==== Records

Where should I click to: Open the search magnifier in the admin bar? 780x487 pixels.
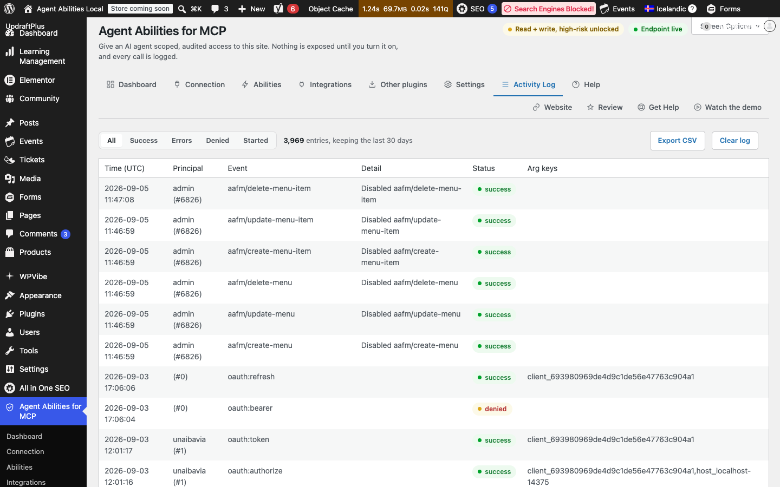182,9
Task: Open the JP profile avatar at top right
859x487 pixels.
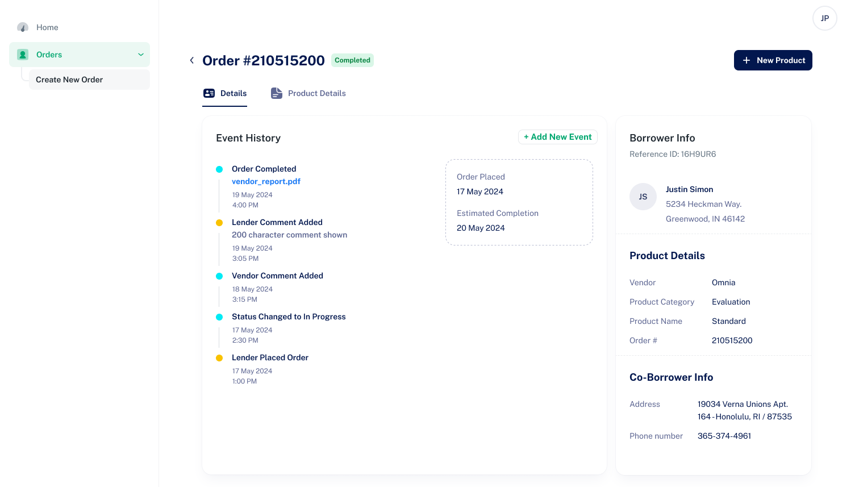Action: (x=824, y=18)
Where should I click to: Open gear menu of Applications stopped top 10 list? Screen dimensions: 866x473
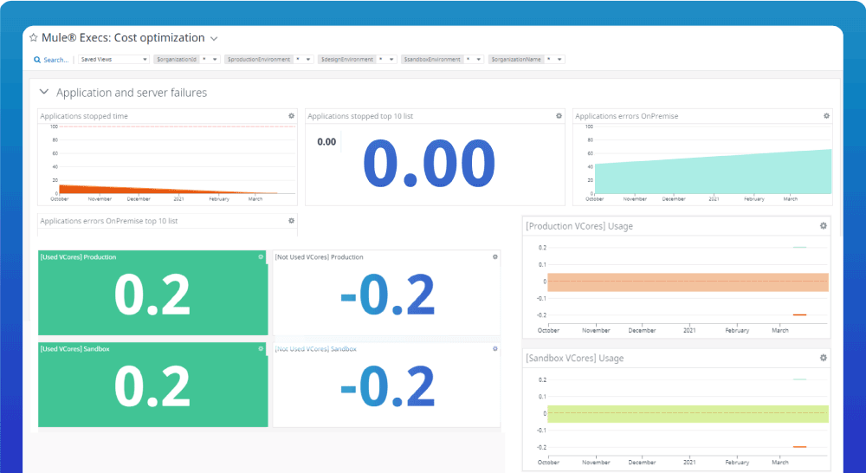tap(559, 116)
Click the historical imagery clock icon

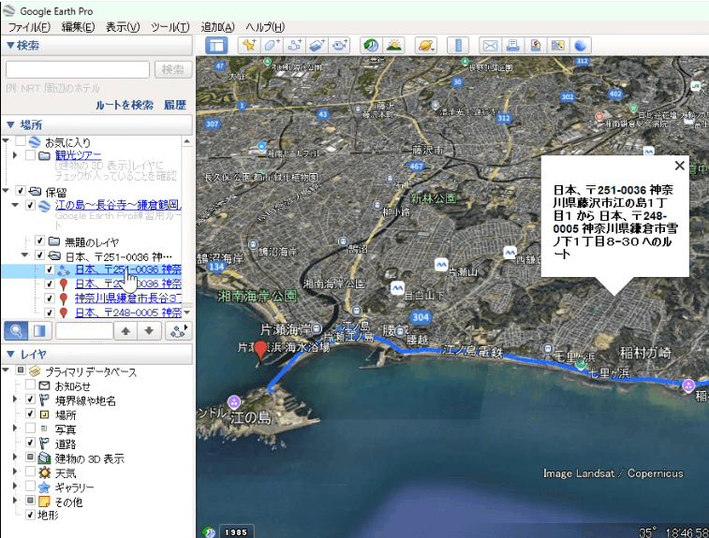point(371,45)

========

## To do
Quote every row above word for word, and leave the pictures out.

## Result
Where should I click to: Open the search magnifier in the admin bar? 780x487 pixels.
182,9
Task: Open the JP profile avatar at top right
859x487 pixels.
Action: (x=824, y=18)
Where should I click to: Open gear menu of Applications stopped top 10 list? Screen dimensions: 866x473
tap(559, 116)
Click the historical imagery clock icon

point(371,45)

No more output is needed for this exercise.